[Rows from a screen grounding dataset]
::::::::

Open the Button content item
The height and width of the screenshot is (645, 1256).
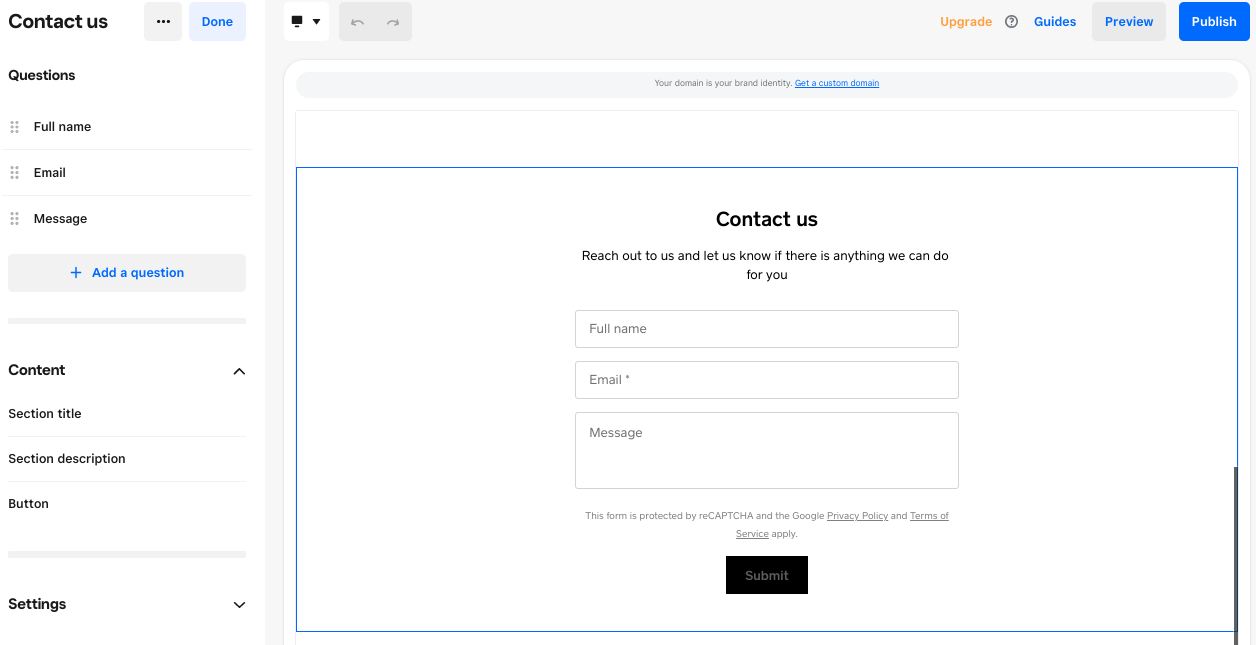pos(127,504)
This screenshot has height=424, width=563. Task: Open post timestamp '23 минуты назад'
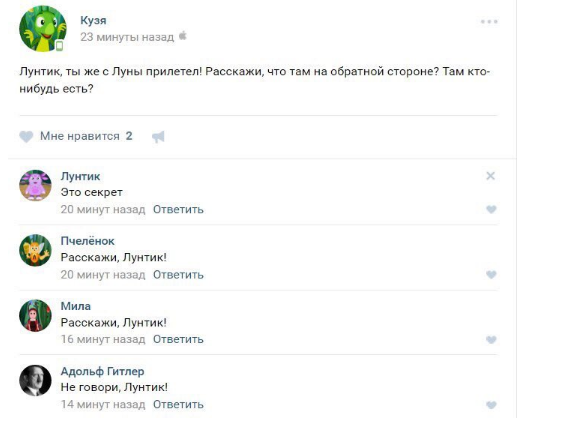[127, 37]
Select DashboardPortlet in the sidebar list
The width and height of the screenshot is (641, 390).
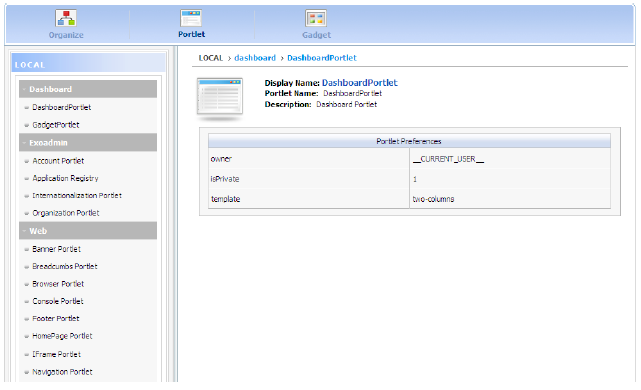pyautogui.click(x=62, y=107)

::::::::

Work required: Copy the data above line for line, leaving out the pictures.

Result of the task:
Open the Button content item
The height and width of the screenshot is (645, 1256).
pos(127,504)
This screenshot has height=424, width=563. Task: Open post timestamp '23 минуты назад'
[127, 37]
Select DashboardPortlet in the sidebar list
The width and height of the screenshot is (641, 390).
pyautogui.click(x=62, y=107)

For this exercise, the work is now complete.